Type Definition regex::dfa::StatePtr [−][src]
type StatePtr = u32;
StatePtr
is a 32 bit pointer to the start of a row in the transition
table.
It has many special values. There are two types of special values: sentinels and flags.
Sentinels corresponds to special states that carry some kind of significance. There are three such states: unknown, dead and quit states.
Unknown states are states that haven't been computed yet. They indicate that a transition should be filled in that points to either an existing cached state or a new state altogether. In general, an unknown state means "follow the NFA's epsilon transitions."
Dead states are states that can never lead to a match, no matter what subsequent input is observed. This means that the DFA should quit immediately and return the longest match it has found thus far.
Quit states are states that imply the DFA is not capable of matching the regex correctly. Currently, this is only used when a Unicode word boundary exists in the regex and a non-ASCII byte is observed.
The other type of state pointer is a state pointer with special flag bits.
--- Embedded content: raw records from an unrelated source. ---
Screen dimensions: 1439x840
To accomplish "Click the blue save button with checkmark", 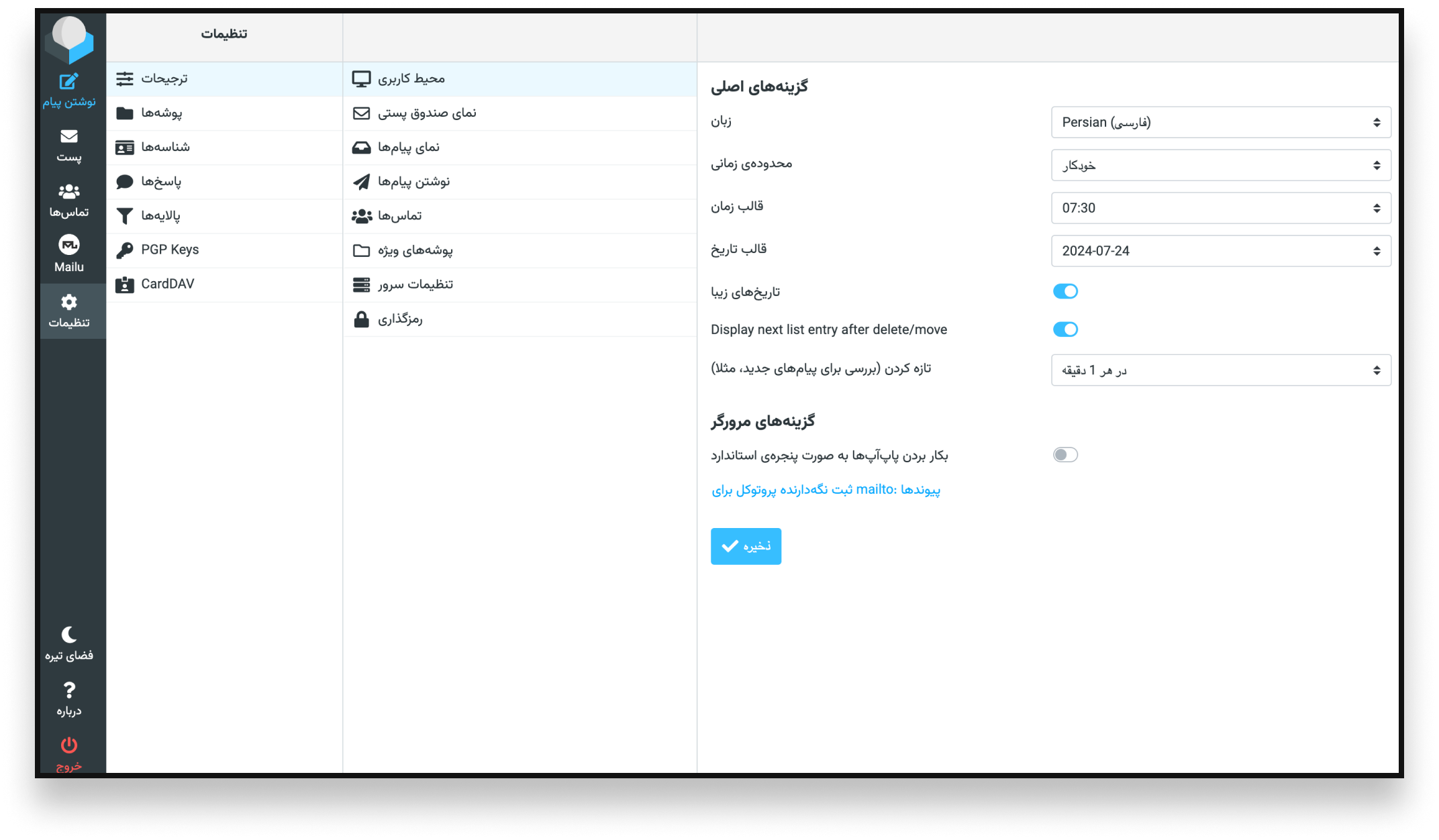I will coord(746,546).
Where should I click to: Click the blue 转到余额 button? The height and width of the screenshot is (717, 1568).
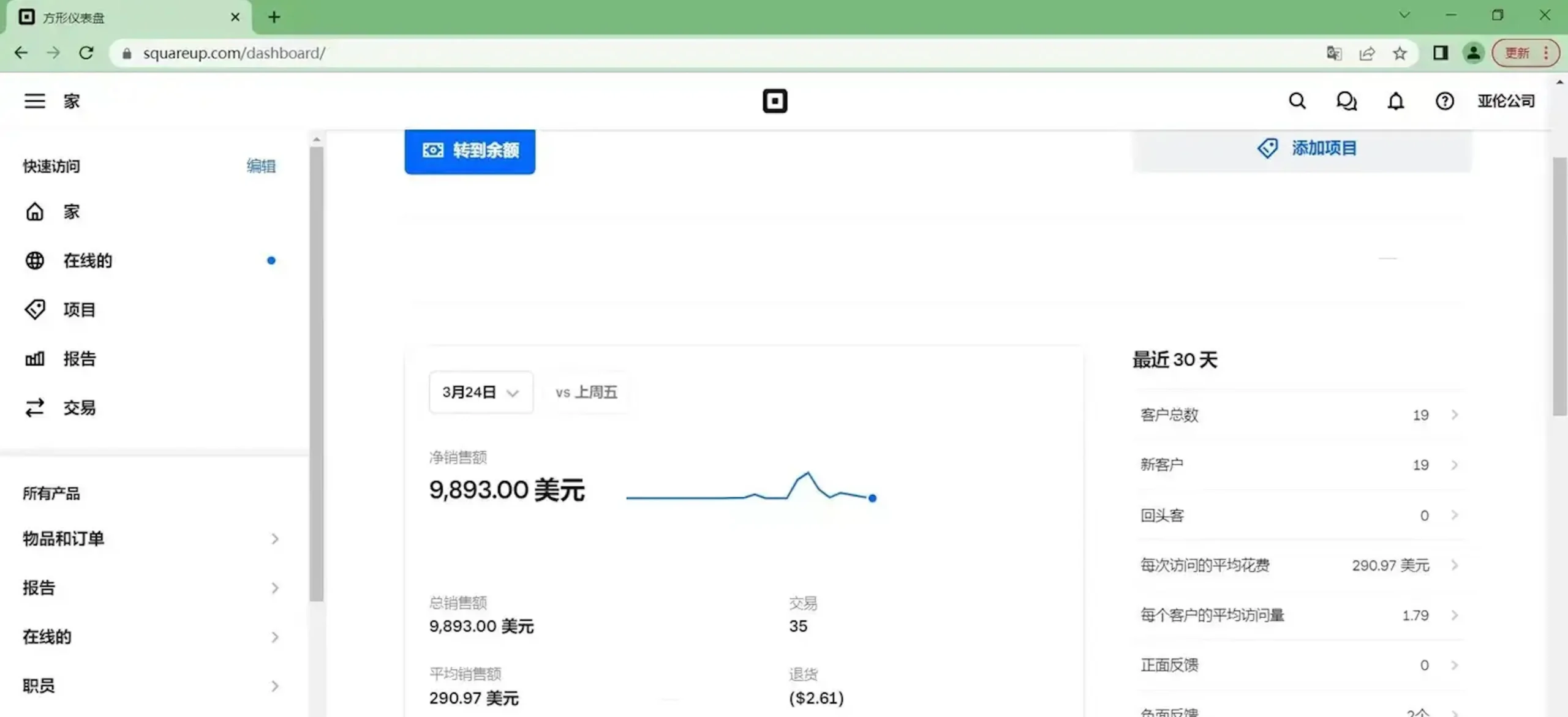point(470,151)

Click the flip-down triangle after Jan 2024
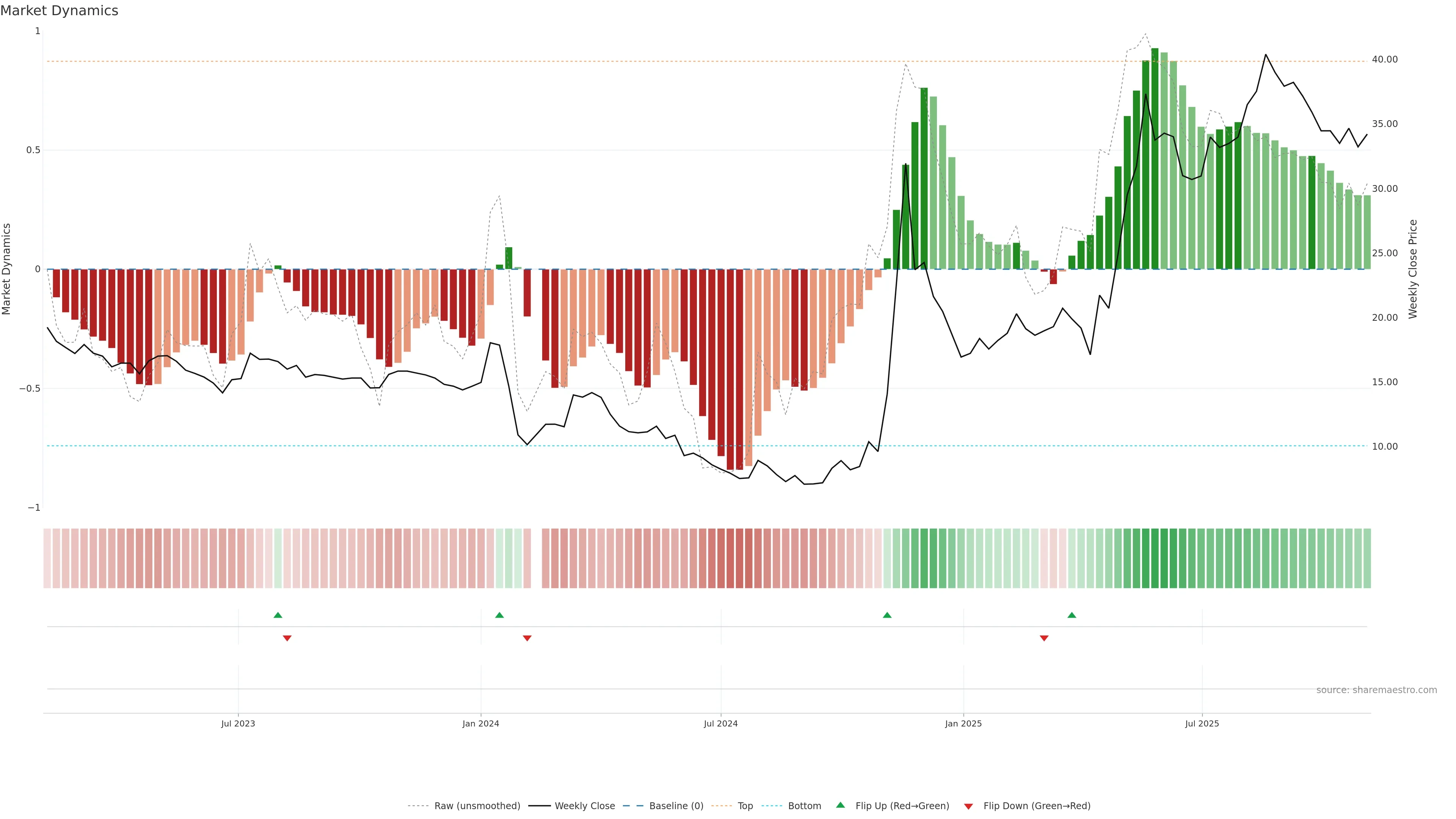click(527, 638)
There are two flags: a start flag and a match flag. The lower bits of both
kinds always contain a "valid" StatePtr
(indicated by the STATE_MAX
mask).
The start flag means that the state is a start state, and therefore may be subject to special prefix scanning optimizations.
The match flag means that the state is a match state, and therefore the current position in the input (while searching) should be recorded.
The above exists mostly in the service of making the inner loop fast. In particular, the inner inner loop looks something like this:
while state <= STATE_MAX and i < len(text): state = state.next[i]
This is nice because it lets us execute a lazy DFA as if it were an entirely offline DFA (i.e., with very few instructions). The loop will quit only when we need to examine a case that needs special attention.